- _Source data_
◆ ◆ ◆ ◆ ◆ ◆ ◆
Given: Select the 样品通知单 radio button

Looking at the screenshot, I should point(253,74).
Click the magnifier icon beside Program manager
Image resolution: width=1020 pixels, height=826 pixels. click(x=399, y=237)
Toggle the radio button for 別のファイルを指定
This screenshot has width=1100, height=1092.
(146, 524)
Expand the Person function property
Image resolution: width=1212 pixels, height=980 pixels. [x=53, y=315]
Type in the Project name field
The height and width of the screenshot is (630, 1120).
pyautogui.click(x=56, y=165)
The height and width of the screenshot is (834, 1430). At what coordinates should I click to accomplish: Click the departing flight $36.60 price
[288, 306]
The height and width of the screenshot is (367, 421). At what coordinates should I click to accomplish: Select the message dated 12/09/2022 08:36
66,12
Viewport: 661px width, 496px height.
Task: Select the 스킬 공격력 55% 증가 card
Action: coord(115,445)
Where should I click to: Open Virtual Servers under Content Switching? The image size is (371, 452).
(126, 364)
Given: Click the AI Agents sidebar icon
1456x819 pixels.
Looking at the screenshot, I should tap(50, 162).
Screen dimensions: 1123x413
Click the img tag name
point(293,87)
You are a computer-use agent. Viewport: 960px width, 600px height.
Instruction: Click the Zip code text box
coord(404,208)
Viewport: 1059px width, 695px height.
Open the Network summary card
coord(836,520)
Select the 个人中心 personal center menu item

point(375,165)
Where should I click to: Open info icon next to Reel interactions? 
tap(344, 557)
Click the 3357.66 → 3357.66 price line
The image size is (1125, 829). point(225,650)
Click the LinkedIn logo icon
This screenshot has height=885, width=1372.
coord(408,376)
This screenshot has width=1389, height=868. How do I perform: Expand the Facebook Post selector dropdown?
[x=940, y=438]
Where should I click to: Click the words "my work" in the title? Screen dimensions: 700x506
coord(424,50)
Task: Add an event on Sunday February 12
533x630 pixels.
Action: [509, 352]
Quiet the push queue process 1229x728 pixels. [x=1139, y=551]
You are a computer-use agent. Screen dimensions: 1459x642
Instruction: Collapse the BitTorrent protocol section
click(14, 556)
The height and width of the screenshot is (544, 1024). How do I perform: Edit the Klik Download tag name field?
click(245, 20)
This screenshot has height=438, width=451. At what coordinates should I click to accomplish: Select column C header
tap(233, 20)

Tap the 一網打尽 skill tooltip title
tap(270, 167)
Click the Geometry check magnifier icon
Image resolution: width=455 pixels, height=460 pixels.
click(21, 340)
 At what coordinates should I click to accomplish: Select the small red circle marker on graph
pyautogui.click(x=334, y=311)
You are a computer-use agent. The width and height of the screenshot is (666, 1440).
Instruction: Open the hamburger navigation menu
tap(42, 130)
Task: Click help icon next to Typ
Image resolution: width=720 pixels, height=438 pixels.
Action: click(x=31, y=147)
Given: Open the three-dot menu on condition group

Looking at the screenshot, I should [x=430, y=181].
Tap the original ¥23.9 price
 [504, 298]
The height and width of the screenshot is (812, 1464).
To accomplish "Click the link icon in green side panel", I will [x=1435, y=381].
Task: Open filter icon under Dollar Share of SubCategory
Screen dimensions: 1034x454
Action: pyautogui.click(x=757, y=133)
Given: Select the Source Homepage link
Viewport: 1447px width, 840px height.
◆ ◆ ◆ ◆ ◆ ◆ ◆
- _Description of the task_
Reproduce the following listing line for line, keeping every character unchanged.

- _Result_
Given: Select the 样品通知单 radio button

Looking at the screenshot, I should point(253,74).
Click the magnifier icon beside Program manager
Image resolution: width=1020 pixels, height=826 pixels. click(x=399, y=237)
Toggle the radio button for 別のファイルを指定
This screenshot has width=1100, height=1092.
(146, 524)
Expand the Person function property
Image resolution: width=1212 pixels, height=980 pixels. [x=53, y=315]
Type in the Project name field
The height and width of the screenshot is (630, 1120).
pyautogui.click(x=56, y=165)
The height and width of the screenshot is (834, 1430). At what coordinates should I click to accomplish: Click the departing flight $36.60 price
[288, 306]
The height and width of the screenshot is (367, 421). At what coordinates should I click to accomplish: Select the message dated 12/09/2022 08:36
66,12
Viewport: 661px width, 496px height.
Task: Select the 스킬 공격력 55% 증가 card
Action: coord(115,445)
Where should I click to: Open Virtual Servers under Content Switching? The image size is (371, 452).
(126, 364)
Given: Click the AI Agents sidebar icon
1456x819 pixels.
Looking at the screenshot, I should tap(50, 162).
Screen dimensions: 1123x413
Click the img tag name
point(293,87)
You are a computer-use agent. Viewport: 960px width, 600px height.
Instruction: Click the Zip code text box
coord(404,208)
Viewport: 1059px width, 695px height.
Open the Network summary card
coord(836,520)
Select the 个人中心 personal center menu item

point(375,165)
Where should I click to: Open info icon next to Reel interactions? 
tap(344, 557)
Click the 3357.66 → 3357.66 price line
The image size is (1125, 829). point(225,650)
Click the LinkedIn logo icon
This screenshot has height=885, width=1372.
coord(408,376)
This screenshot has width=1389, height=868. How do I perform: Expand the Facebook Post selector dropdown?
[x=940, y=438]
Where should I click to: Click the words "my work" in the title? Screen dimensions: 700x506
coord(424,50)
Task: Add an event on Sunday February 12
533x630 pixels.
Action: [509, 352]
Quiet the push queue process 1229x728 pixels. [x=1139, y=551]
You are a computer-use agent. Screen dimensions: 1459x642
Instruction: Collapse the BitTorrent protocol section
click(14, 556)
The height and width of the screenshot is (544, 1024). How do I perform: Edit the Klik Download tag name field?
click(245, 20)
This screenshot has height=438, width=451. At what coordinates should I click to accomplish: Select column C header
tap(233, 20)

Tap the 一網打尽 skill tooltip title
tap(270, 167)
Click the Geometry check magnifier icon
Image resolution: width=455 pixels, height=460 pixels.
click(21, 340)
 At what coordinates should I click to accomplish: Select the small red circle marker on graph
pyautogui.click(x=334, y=311)
You are a computer-use agent. The width and height of the screenshot is (666, 1440).
Instruction: Open the hamburger navigation menu
tap(42, 130)
Task: Click help icon next to Typ
Image resolution: width=720 pixels, height=438 pixels.
Action: click(x=31, y=147)
Given: Open the three-dot menu on condition group

Looking at the screenshot, I should [x=430, y=181].
Tap the original ¥23.9 price
 [504, 298]
The height and width of the screenshot is (812, 1464).
To accomplish "Click the link icon in green side panel", I will [x=1435, y=381].
Task: Open filter icon under Dollar Share of SubCategory
Screen dimensions: 1034x454
Action: pyautogui.click(x=757, y=133)
Given: Select the Source Homepage link
Viewport: 1447px width, 840px height.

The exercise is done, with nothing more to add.